Furthermore, the findings indicate that mortality with new-generation and older-generation DES is 45% and 28% lower, respectively, than with bare-metal stents, and 23% lower with new-generation DES than with older-generation DES, they said.

New-generation DES were developed with an improved design, including thinner struts and more biocompatible polymers, thought to have potential for overcoming limitations – namely those relating to long-term safety, and particularly risk of late stent thrombosis – of older generation DES. Although randomized studies demonstrated low late loss and thrombotic risk with restricted use of the new generation DES, only a few trials and reports from single-center experiences evaluating only one type of the new generation DES have looked at unrestricted use.

"Our study evaluated the performance up to 2 years of different types of new-generation DES in an unselected large real-world population – including patients with myocardial infarction, three-vessel and/or left main disease, bifurcation lesions, graft disease, restenotic lesions, and chronic total occlusions," the investigators said.

Participants in the observational cohort study included all patients in Sweden who received coronary stents from November 2006 to October 2010. In their analysis, the investigators adjusted for potential confounders, including age, sex, diabetes, hypertension, dyslipidemia, smoking status, clinical indication of the procedure, medications used at the index procedure, treated vessel and lesion type, and previous MI and revascularization.

In a press statement, study author Dr. Stefan James, also of Uppsala University, described the findings as "intriguing" and noted that, "the low rates of restenosis and stent thrombosis correspond with the results of several recent randomized trials, and this may well translate into mortality reduction in a sufficiently large study population."

However, despite the large sample size, the findings of this study should be considered within the context of the intrinsic limitations of registry data. Although the findings may be useful for the management of patients at risk for stent thrombosis and restenosis – and although they support the current strong recommendations for the use of drug-eluting stents in appropriate patients, they require confirmation by large-scale randomized studies, the investigators concluded.

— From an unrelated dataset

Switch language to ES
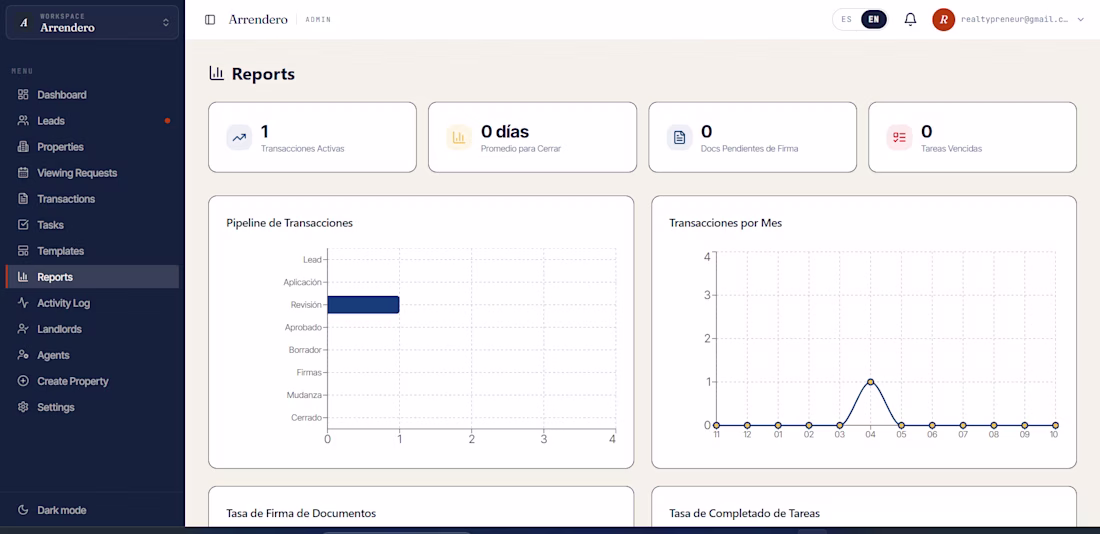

New-generation DES used in this study included Endeavor Resolute (Medtronic Inc.), XienceV, Xience Prime (Abbott Laboratories), and Promus and Promus Element (Boston Scientific Corp.). Older generation DES included Cypher and Cypher Select (Cordis Corp., Miami), Taxus Express and Taxus Liberté (Boston Scientific Corp.), and Endeavor (Medtronic Inc.) Bare-metal stents include Multilink, Multilink MiniVision, and Flexmaster (Abbott Laboratories), Driver and Micro Driver coronary (Medtronic Inc.), Liberté (Boston Scientific Corp.), Braun Coroflex Blue (B.Braun Melsungen AG, Germany), and Chrono stent (CID, Saluggia, Italy).

SCAAR is sponsored by the Swedish Health Authorities. Financial support for analyses was provided by the Swedish Heart and Lung Foundation. One study author, Dr. James, disclosed that he received institutional research grants from Terumo, Medtronic, and Vascular Solutions.